My mother made a tutting sound and shook her head. I took another look, seeking to find what had so disturbed her. Katie had always been the fashion plate, but gone were the designer suits and flawless makeup. Now, her belly swelling in her fourth month, she wore a loose cotton top daubed liberally with chocolate and faded cotton pants. Her hair, naturally a few shades lighter than mine, was tucked up in a messy knot. Yes, there were faint circles under her eyes and her cheeks were slightly hollowed, but that came from lack of sleep and morning sickness. She wore a necklace made of macaroni and yarn with as much aplomb as she’d before worn pearls.
“She looks fine to me, Mom.”
“Maybe you should talk to her.”
How many times had I heard that over the years? When Katie had a fight with a friend, or lost a role in the school play, I talked to her. When her college boyfriend had broken her heart, I talked to her. When her boss at the bank passed her over for a promotion because he was schtupping her competitor, I talked to her.
“Oh, Mom.” I sounded more annoyed than I’d meant to, and she didn’t miss it.
“You’re her sister, Sadie. She’ll talk to you about what’s bothering her.”
Katie’s laughter drifted over to us. I watched her swat at Evan’s hand, which had crept out to give her a surreptitious squeeze. Lily danced in front of her parents, and they both gave her looks of such adoration it made me smile.

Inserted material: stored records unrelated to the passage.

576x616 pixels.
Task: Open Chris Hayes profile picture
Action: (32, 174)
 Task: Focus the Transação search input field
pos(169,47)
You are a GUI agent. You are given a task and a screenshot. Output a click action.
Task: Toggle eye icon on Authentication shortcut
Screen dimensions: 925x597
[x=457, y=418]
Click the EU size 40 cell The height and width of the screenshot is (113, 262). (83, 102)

“What makes you think anything’s bothering her?”
“I can tell.”
My mother fussed with platters of deli meats and cheese that we spread out on the counter. They’d all been pretty well picked over, the turkey tumbled with the roast beef and impolitely nudging the ham. My mother, fork in hand like a dagger, stabbed the slices and rearranged them into neatly segregated rows.
I was no more willing to argue with my mother’s statements about a mother’s ability to judge what her children needed than I was with Adam’s mother. I wouldn’t have won against either one of them, in any case. Besides, what she was asking was nothing new.
“Then you talk to her.”
My clipped reply made her look up again, fork poised in the air. There’s nothing quite like pissing off your mother to churn your stomach. Mine, however, had been in an uproar for so long it didn’t seem to make much difference that my comment had made my mother’s mouth thin in that telltale way. It wasn’t only mothers who know their children; daughters know our mothers, too.

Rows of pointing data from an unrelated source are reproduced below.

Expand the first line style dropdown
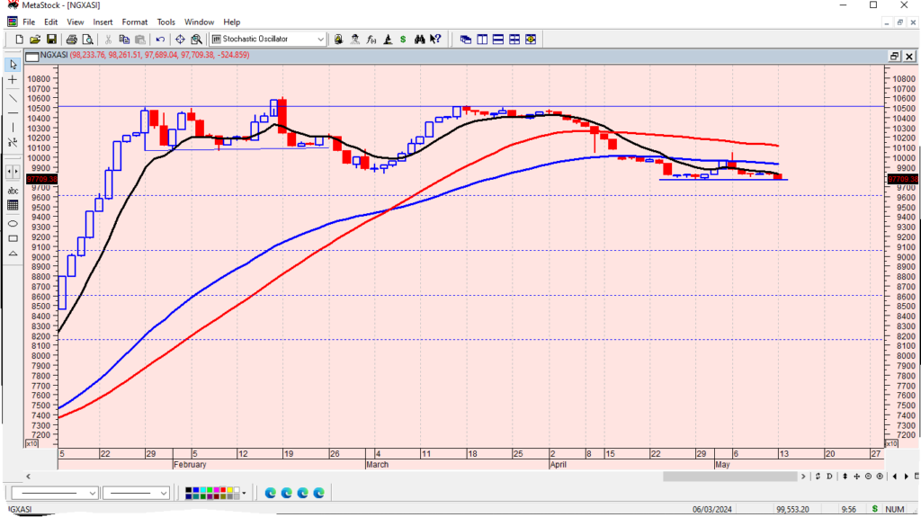This screenshot has height=517, width=921. pos(93,493)
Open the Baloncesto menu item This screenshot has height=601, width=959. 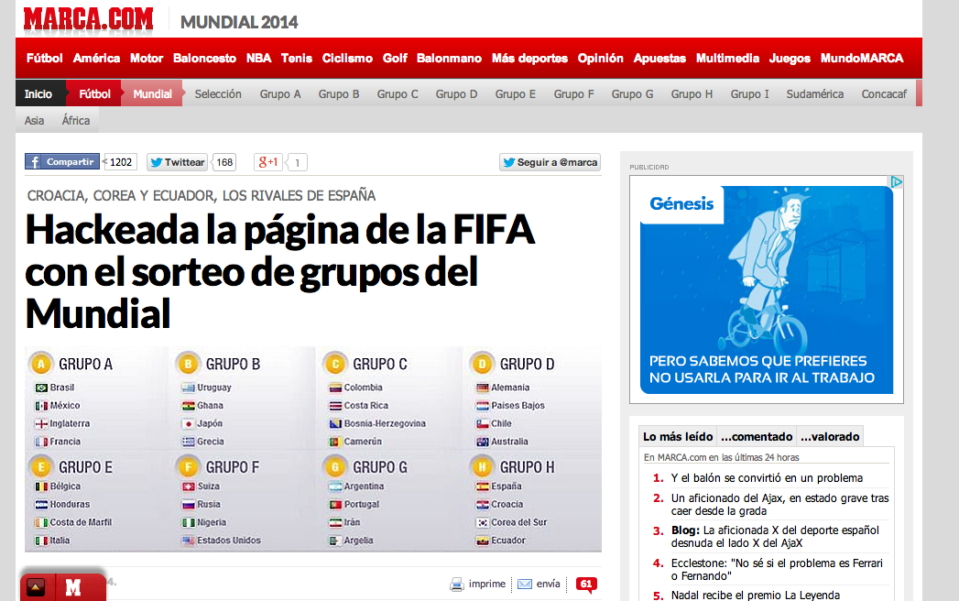204,58
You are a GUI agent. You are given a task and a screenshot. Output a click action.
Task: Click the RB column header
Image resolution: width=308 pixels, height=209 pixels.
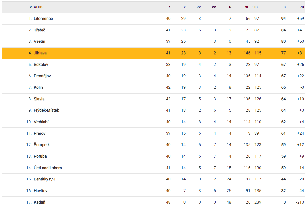[x=302, y=7]
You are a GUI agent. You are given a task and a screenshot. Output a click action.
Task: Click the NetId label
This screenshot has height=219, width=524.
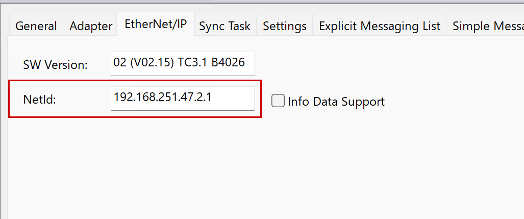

“I think your sister could use your help,” my mother said stiffly. “With Evan traveling so much and the baby on the way, I think she’s got too much on her plate—”

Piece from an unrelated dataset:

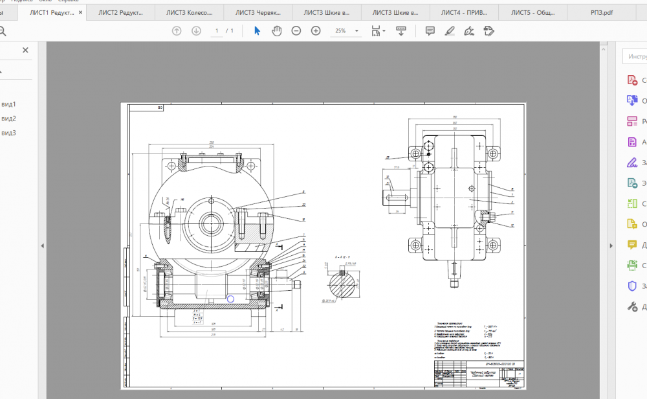
Task: Activate the hand pan tool
Action: [276, 30]
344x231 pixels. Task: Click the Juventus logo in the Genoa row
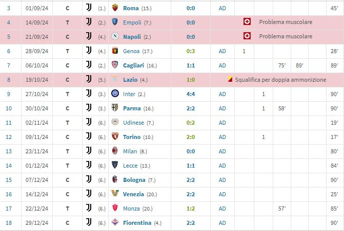(89, 51)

It was more of the same old story, the one my mother’d been telling since Katie was born. ‘Take care of your sister.’ It didn’t matter how old we were or what was going on in our lives, I was the older sister. The responsible one, the smart one…I was never the one who needed taken care of. Watching my sister with her husband and child, I couldn’t stand to listen to my mother any longer.